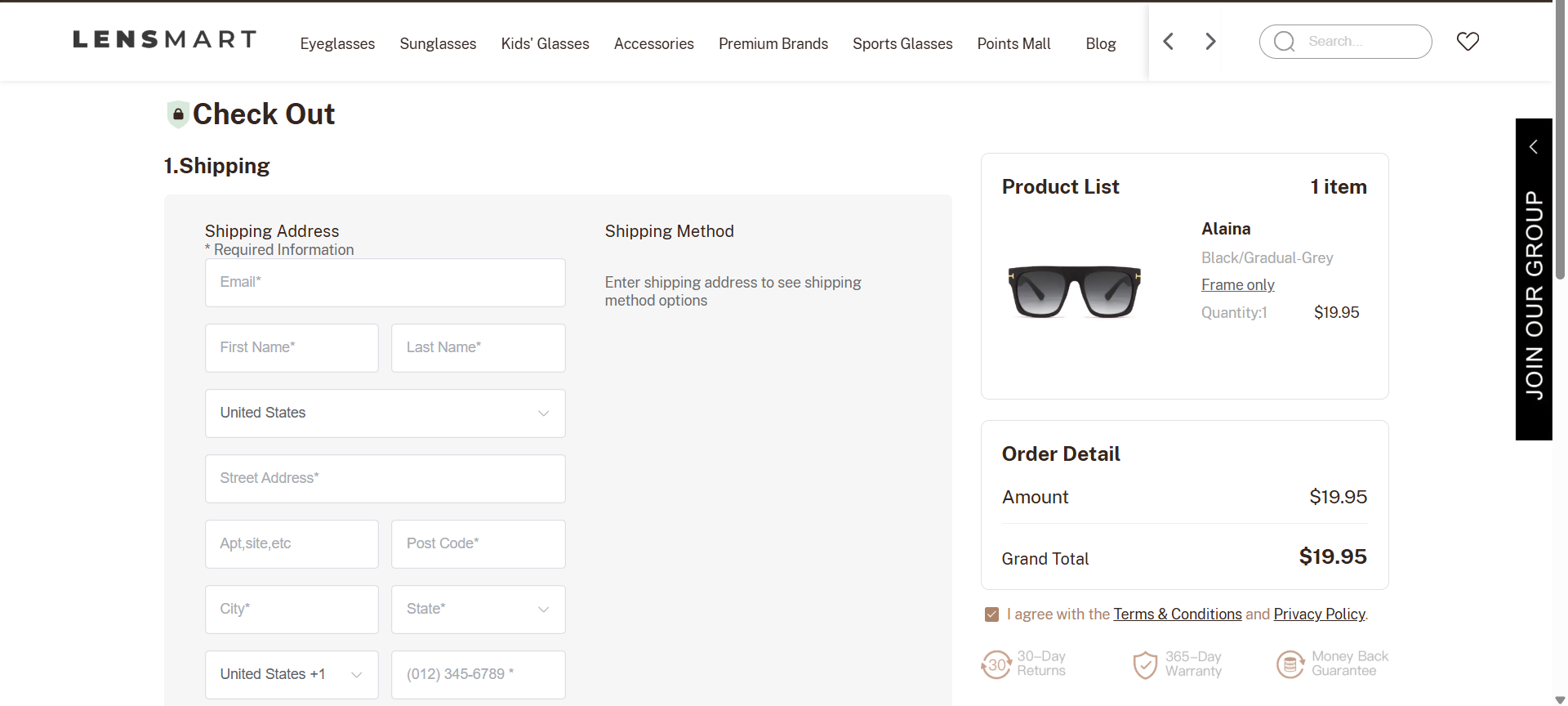Toggle the Terms & Conditions agreement checkbox
This screenshot has height=706, width=1568.
click(x=992, y=614)
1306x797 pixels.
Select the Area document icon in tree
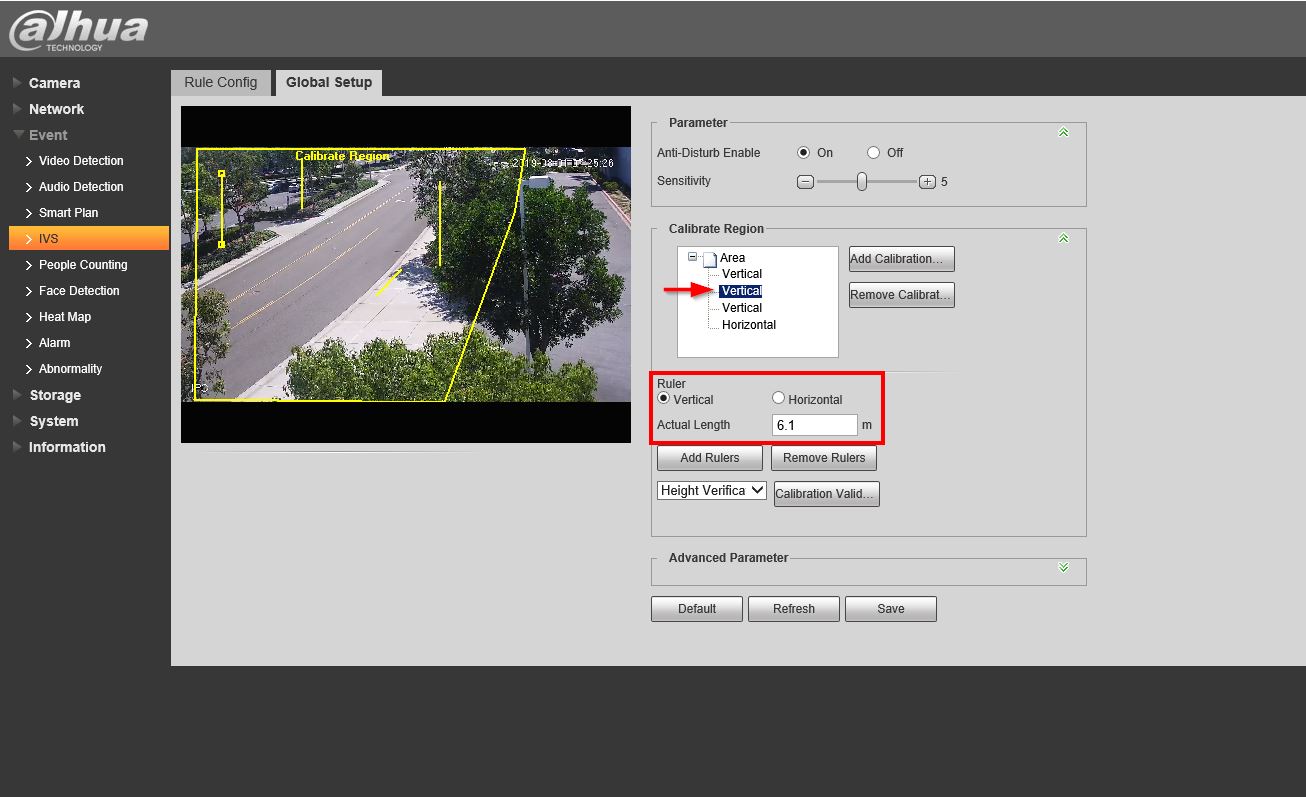point(709,259)
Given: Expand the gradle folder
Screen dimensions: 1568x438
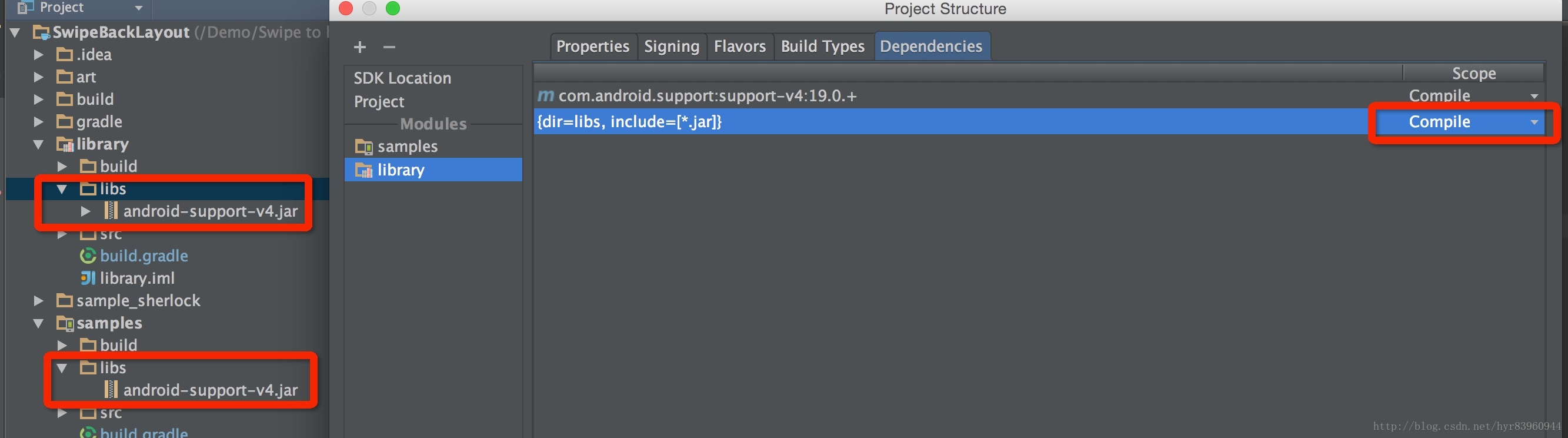Looking at the screenshot, I should click(x=38, y=122).
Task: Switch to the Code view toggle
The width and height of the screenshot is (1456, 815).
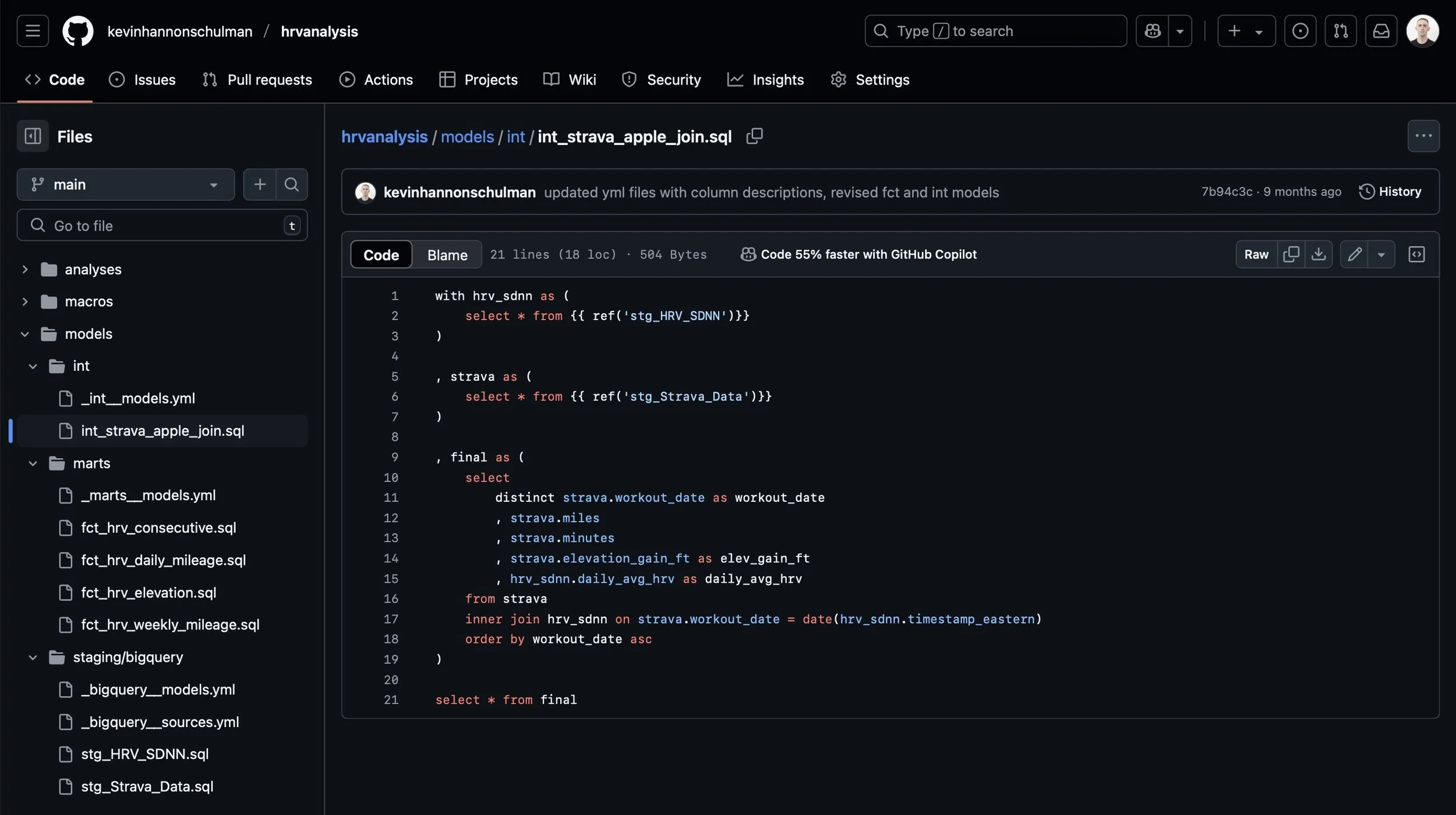Action: [381, 255]
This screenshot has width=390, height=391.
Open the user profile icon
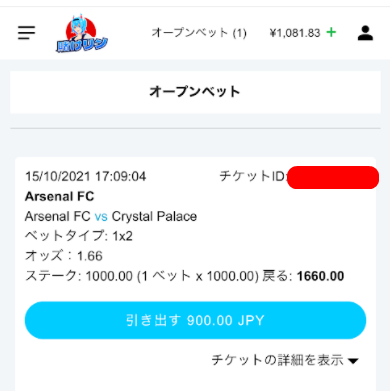pos(365,33)
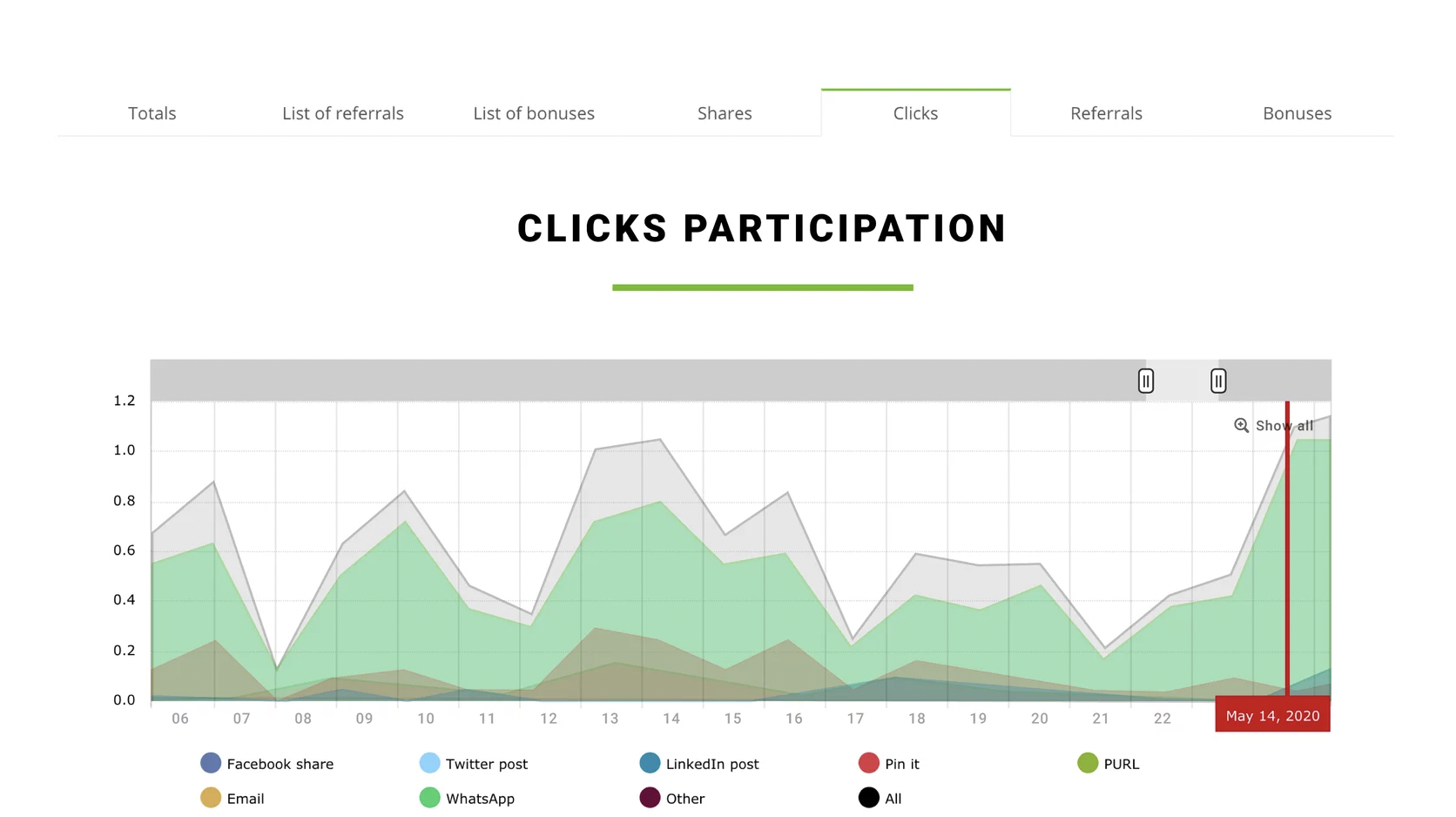1456x817 pixels.
Task: Select the PURL legend icon
Action: coord(1087,762)
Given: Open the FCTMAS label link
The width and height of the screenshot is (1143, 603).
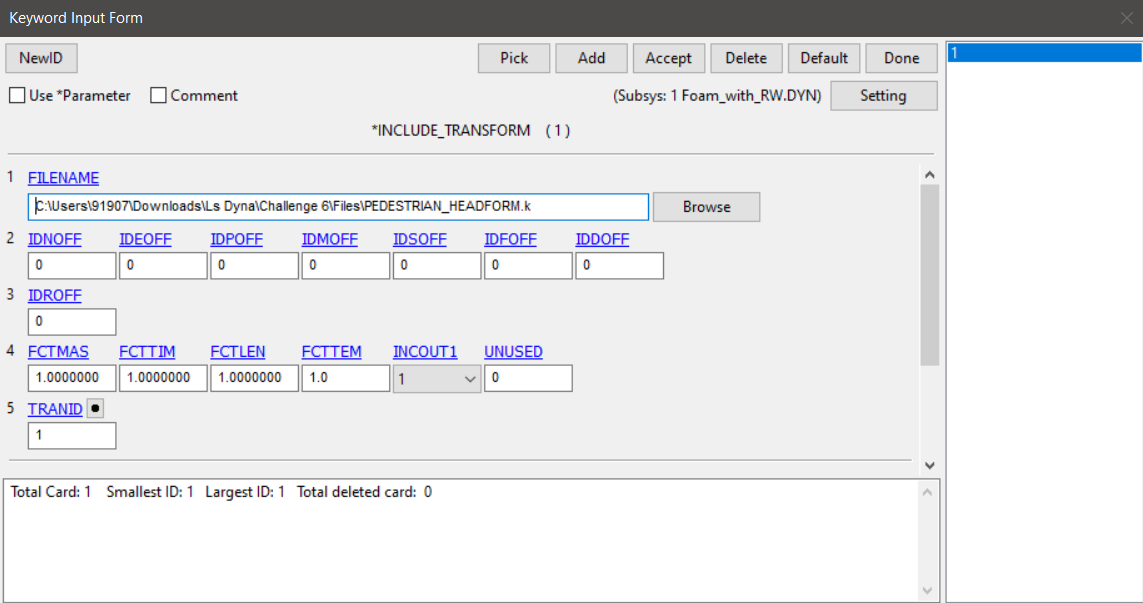Looking at the screenshot, I should click(x=58, y=352).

Exercise brief ▸ Rewrite the lines starting at the one containing "Task: Switch to the Code view toggle" and ending at the one containing "Action: [381, 255]", swapping "Code view" for "Design view" and leaving everything else as it is. Omit the pictures from your answer.

Output ▸
Task: Switch to the Design view toggle
The width and height of the screenshot is (1456, 815).
Action: [381, 255]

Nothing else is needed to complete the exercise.